Les cerisiers sont en fleur ces jours-ci au jardin des Plantes. Photo Alina Reyes
Les chrétiens annoncent aujourd’hui la résurrection du Christ. Très bien, mais je préférerais qu’on annonce la mort du diable, et que ce soit vrai. La vie des humains, comme toute vie, est bien assez difficile, elle n’a nul besoin de ce parasite pour lui compliquer les choses. Les complications sont le contraire de la complexité, qui est un synonyme de la vie et de la simplicité.
J’ai été satisfaite de planter le Cyclope. Dans une vision des choses basique – œil pour œil, dent pour dent -, il s’en tire bien avec seulement l’œil crevé pour avoir mangé des humains. Mais Homère et ses prédécesseurs inventeurs de l’histoire savaient que dans certains cas, laisser en vie le criminel est un plus grand châtiment que de le tuer.

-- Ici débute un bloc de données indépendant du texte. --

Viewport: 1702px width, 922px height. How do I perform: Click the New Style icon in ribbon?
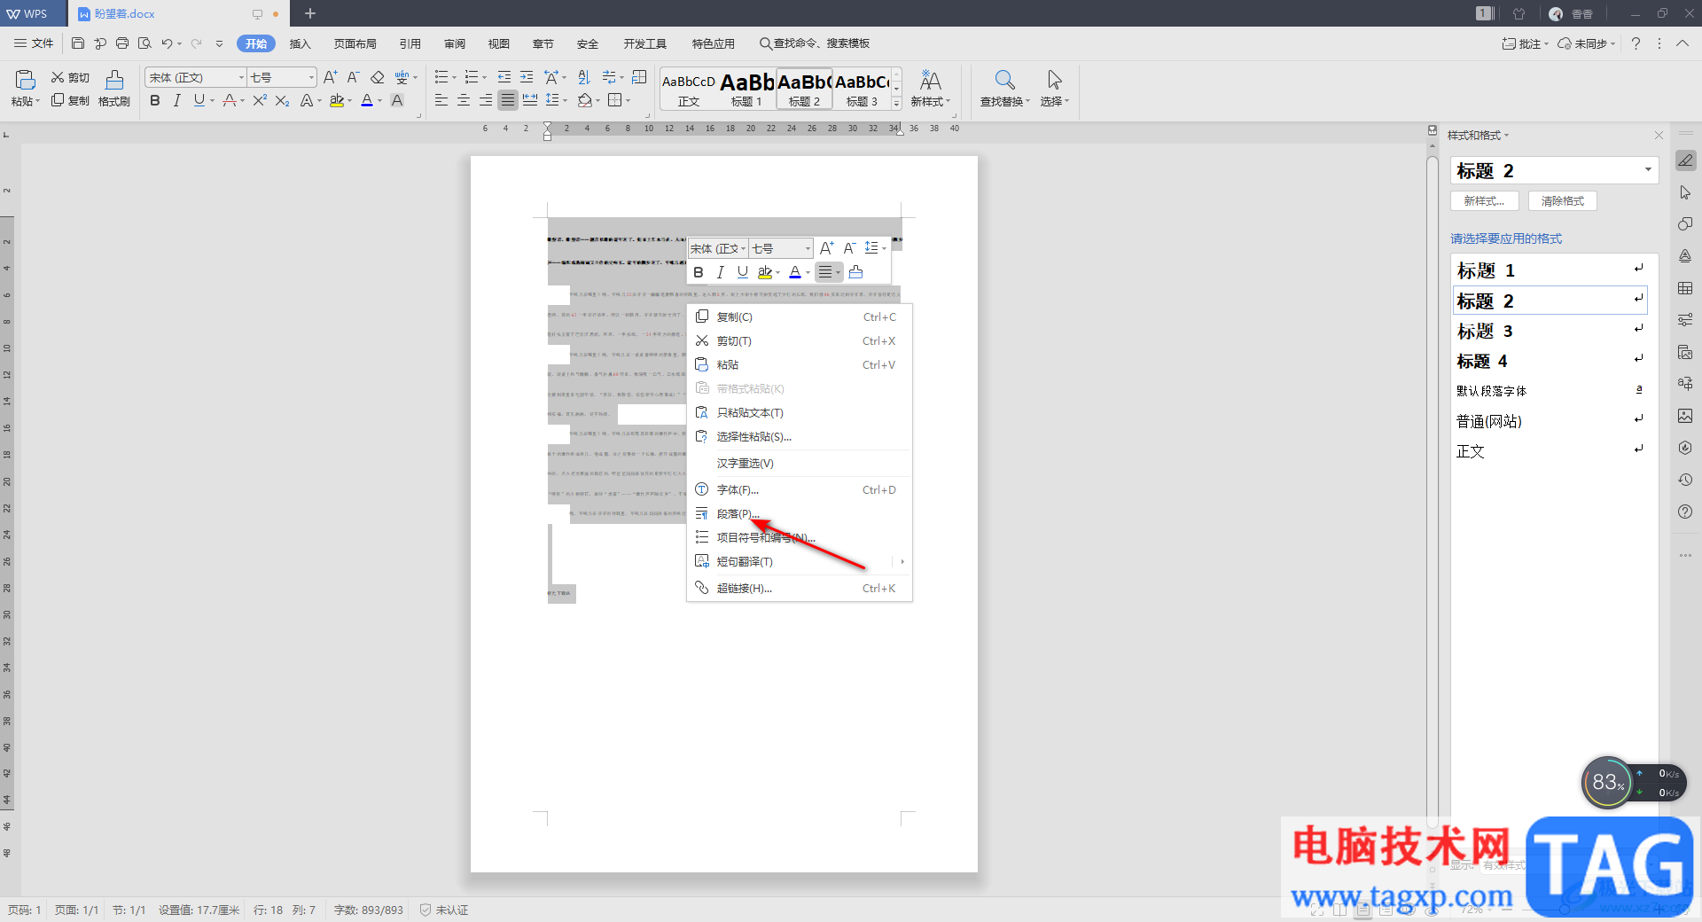[930, 81]
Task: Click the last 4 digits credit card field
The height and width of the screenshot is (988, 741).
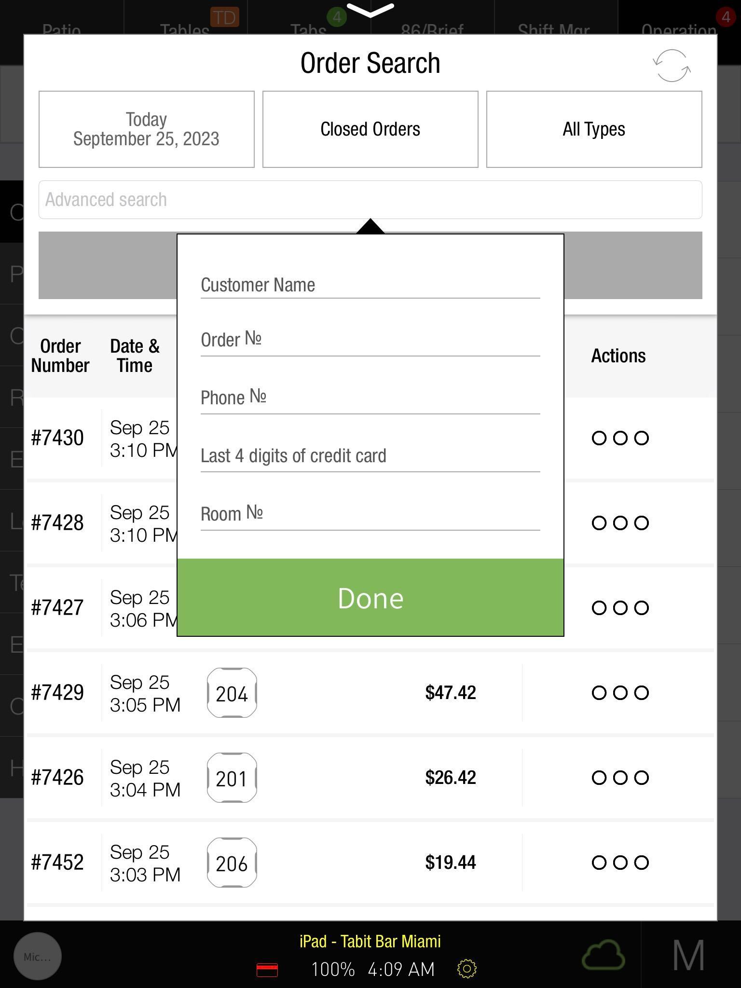Action: click(x=371, y=456)
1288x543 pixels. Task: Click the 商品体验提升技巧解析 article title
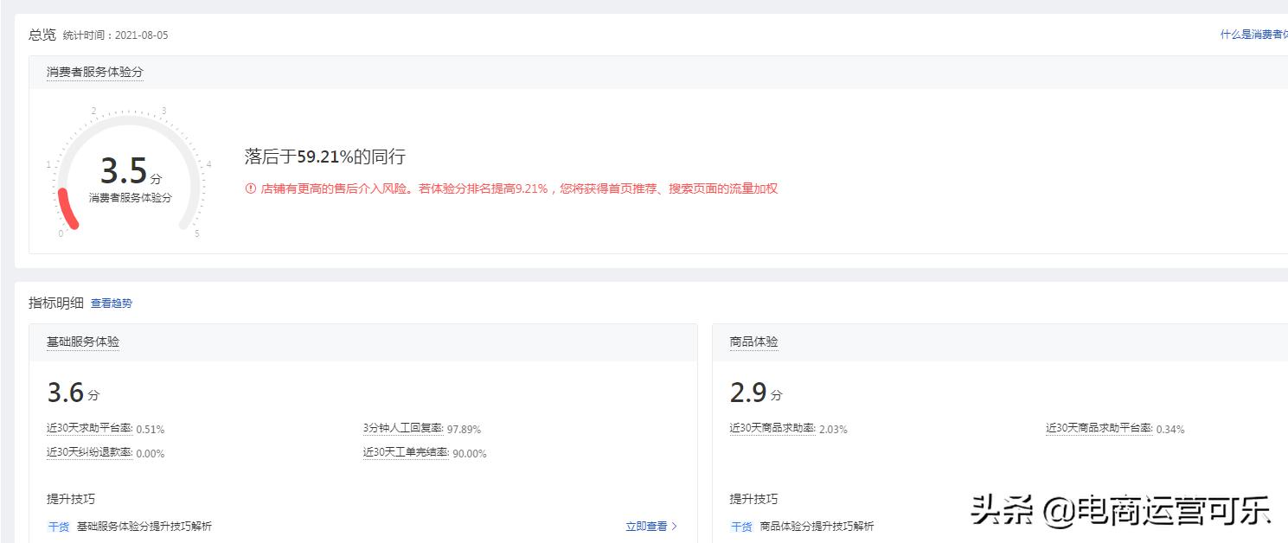[x=817, y=526]
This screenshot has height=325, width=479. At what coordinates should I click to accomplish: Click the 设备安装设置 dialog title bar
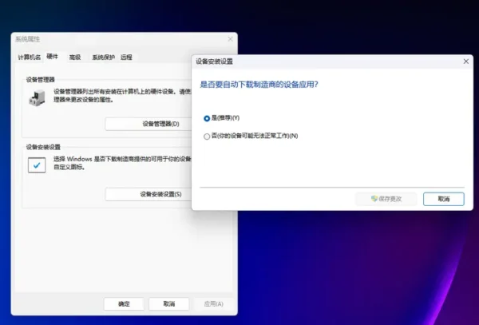click(319, 61)
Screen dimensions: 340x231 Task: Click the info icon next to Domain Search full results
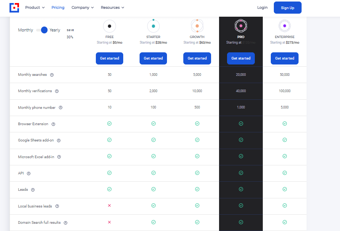(x=65, y=223)
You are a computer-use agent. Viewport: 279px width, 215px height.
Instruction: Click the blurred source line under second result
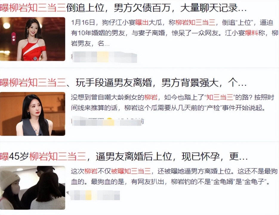coord(107,122)
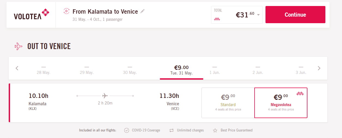Click the Best Price Guaranteed star icon
Screen dimensions: 342x138
[215, 130]
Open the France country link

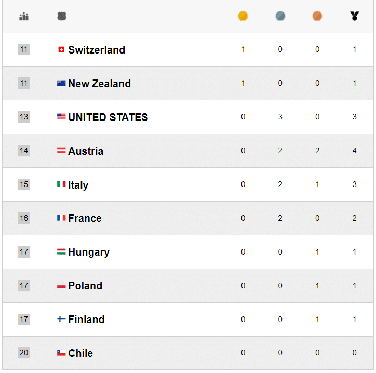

Comme on le répète, si Ulysse s’était abstenu de le narguer en partant, il n’aurait pas eu à subir la vengeance de Poséidon. Mais comme il le dit lui-même, Ulysse n’est pas un lâche. Tous ceux qui le traitent de menteur, confondant mensonge et fiction, sont aussi les mêmes qui le critiquent quand il clame la vérité, quel que soit le prix qu’il ait à en payer. C’est parce que les gens confondent mensonge et fiction que le diable sévit, et c’est parce que le diable s’ingénie à leur faire confondre toujours plus mensonge et fiction que le monde est malade. Le mensonge, c’est le diable ; la fiction, c’est l’esprit sain et saint. Faire passer une fiction pour une réalité, c’est du mensonge, c’est le diable. Dire que la fiction est du mensonge, c’est jeter la confusion dans les esprits, c’est ce que font les esprits soumis au diable, au mensonge – les esprits lâches.

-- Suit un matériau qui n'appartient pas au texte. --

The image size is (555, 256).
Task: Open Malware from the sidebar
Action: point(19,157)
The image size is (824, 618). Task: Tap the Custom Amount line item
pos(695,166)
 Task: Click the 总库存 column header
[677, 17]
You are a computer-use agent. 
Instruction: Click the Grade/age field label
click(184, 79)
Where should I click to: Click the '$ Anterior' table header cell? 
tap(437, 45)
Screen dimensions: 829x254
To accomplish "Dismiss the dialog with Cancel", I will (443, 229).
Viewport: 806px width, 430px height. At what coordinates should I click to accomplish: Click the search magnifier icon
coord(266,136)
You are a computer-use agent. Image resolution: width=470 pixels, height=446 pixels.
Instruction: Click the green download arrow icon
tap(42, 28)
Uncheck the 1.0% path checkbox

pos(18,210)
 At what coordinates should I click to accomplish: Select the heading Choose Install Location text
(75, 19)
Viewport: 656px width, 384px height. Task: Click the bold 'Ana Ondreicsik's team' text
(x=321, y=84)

Athéna et sa projection Ulysse incarnent l’intelligence et le courage. Il n’y a pas de courage sans intelligence, et une intelligence sans courage n’est qu’une mécanique infernale, fatalement vouée à se perdre dans le mensonge. Poséidon sait qu’il ne pourra pas perdre Ulysse, qui est protégé par les dieux, c’est-à-dire par son intelligence et son courage. Le Cyclope, fils de Poséidon, incarne le défaut d’intelligence humaine de ce dieu. Le caractère humain des dieux de l’Olympe chez Homère n’est pas un défaut mais un outil de l’Intelligence, un véhicule pour sa manifestation. Qui n’a vraiment pas fini de se produire, Dieu merci.

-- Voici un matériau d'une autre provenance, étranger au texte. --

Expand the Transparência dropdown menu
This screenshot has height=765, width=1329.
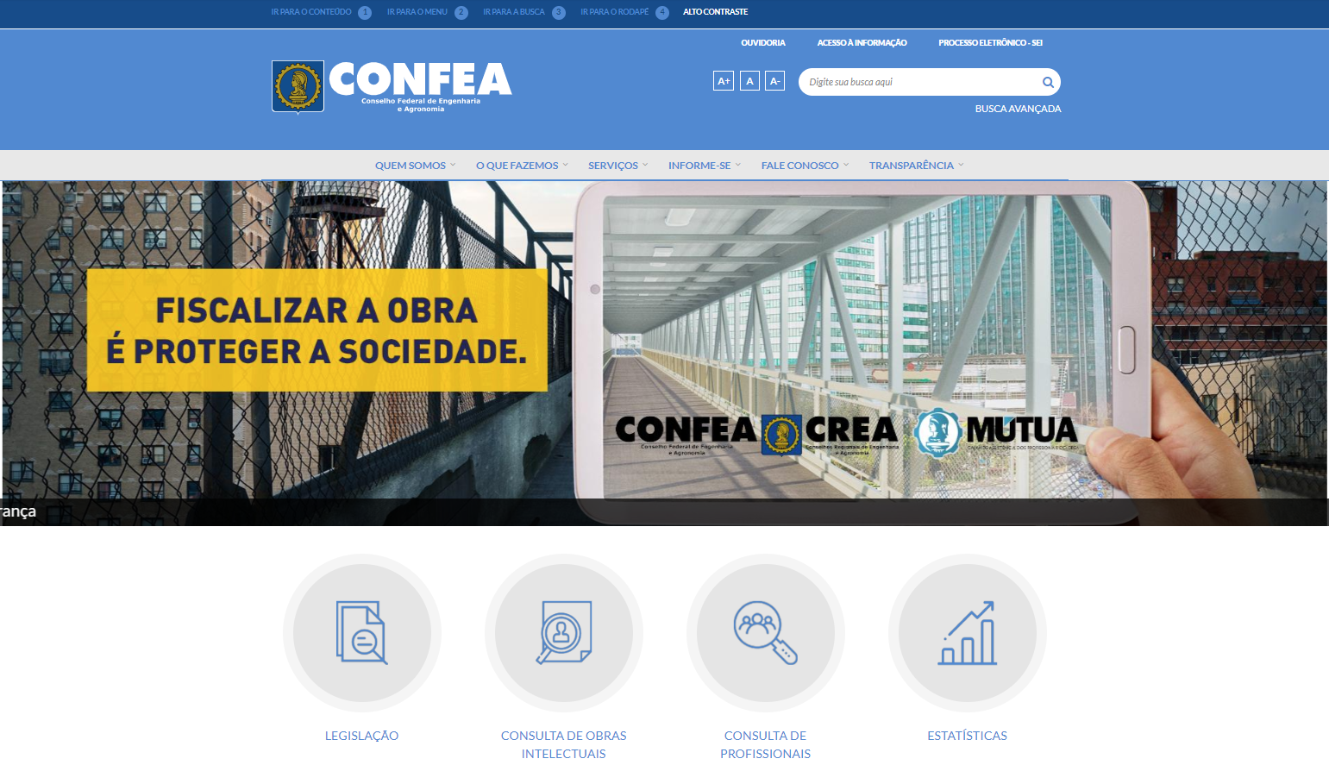(916, 166)
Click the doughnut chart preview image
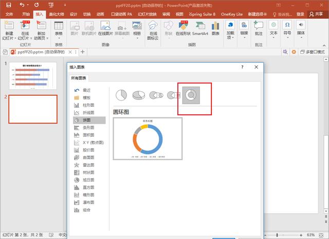 pos(148,138)
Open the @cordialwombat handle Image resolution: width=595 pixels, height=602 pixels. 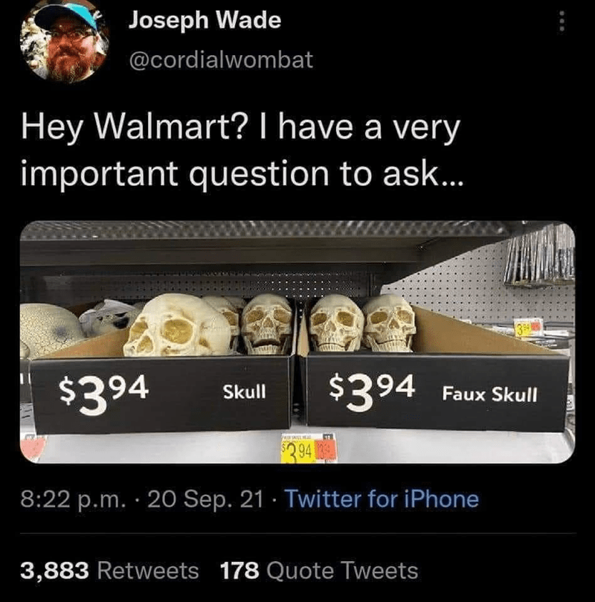[x=221, y=60]
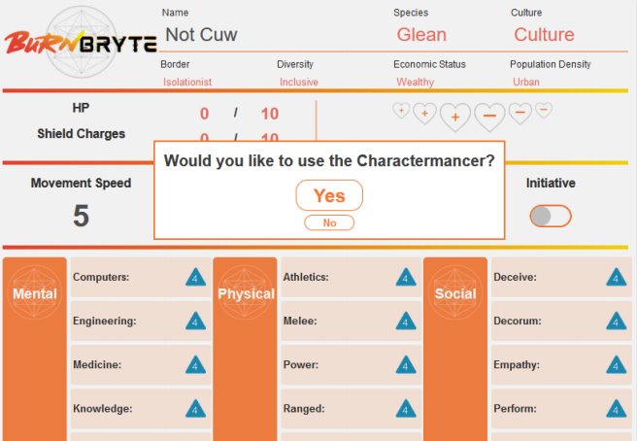Roll the Athletics skill triangle die

coord(406,278)
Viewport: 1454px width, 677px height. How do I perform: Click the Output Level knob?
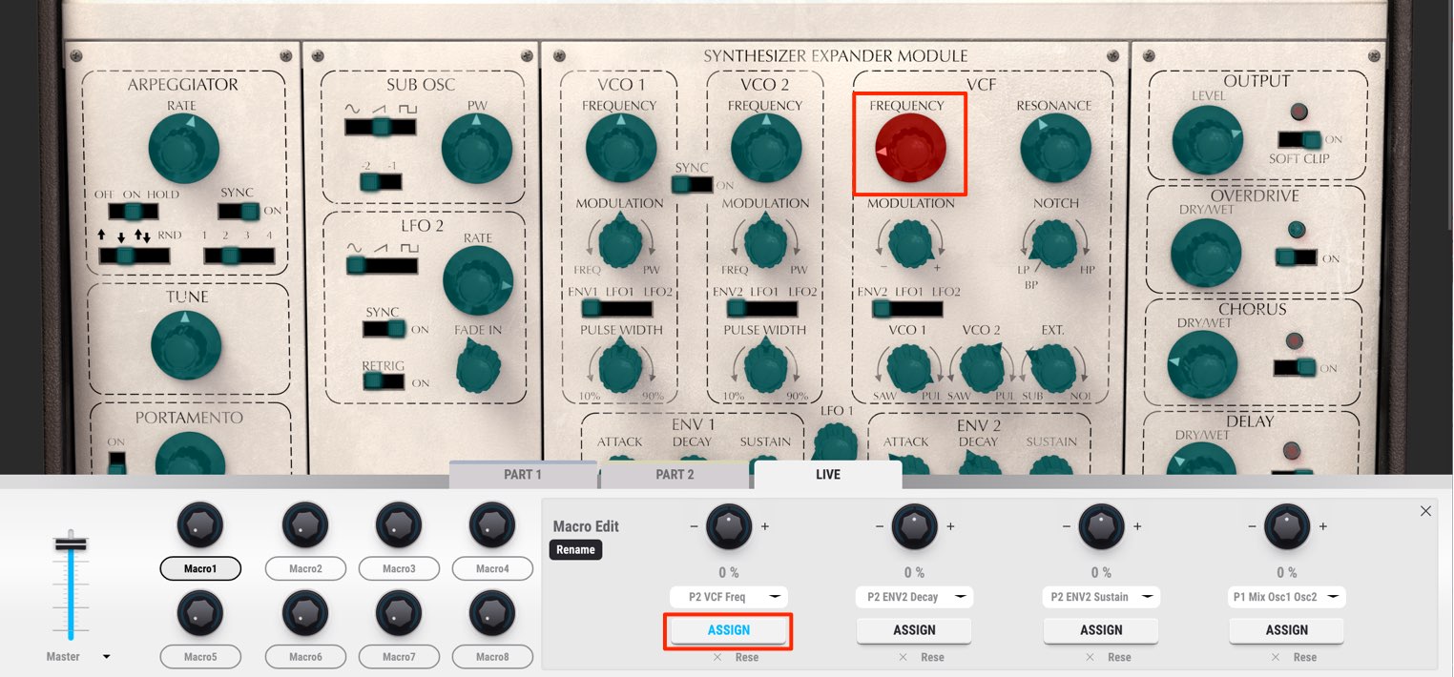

« … Heidegger pense en terme d’historialité et fonde son autorité sur la volonté de « penser plus grec que les Grecs ». Pensée hautaine, totalement indifférente à tout ce qu’un anthropologue historien des lieux et des formes du politique pourrait d’abord apprendre, ensuite argumenter contre une thèse d’une fragilité si surprenante. Qu’on en juge, le dossier est simple : nul linguiste, aucun helléniste ne connaît l’étymologie de polis, le mot grec qui désigne « la cité ». Heidegger n’a pas l’ombre d’une hésitation : polis vient de polein, une forme ancienne du verbe être. Conséquence évidente : la cité est en soi le lieu du dévoilement total de l’être ; variante : la Polis n’est ni l’État ni le politique au sens trivial, elle est le pôle (polos-polein), l’axe tourbillonnant dans lequel et autour duquel tout se meut. Et la chose politique, le politikon dont parle Hérodote et ses contemporains, la cité, la polis si longuement explicitée par les indigènes dans les inscriptions, dans l’écriture publique qui affirme avec autant d’audace la présence de cette chose abstraite, si malaisée à faire exister dans des lieux, dans des choix, dans des décisions quotidiennes, au nom de quelle révélation seraient-ils déclarés nuls et non avenus ?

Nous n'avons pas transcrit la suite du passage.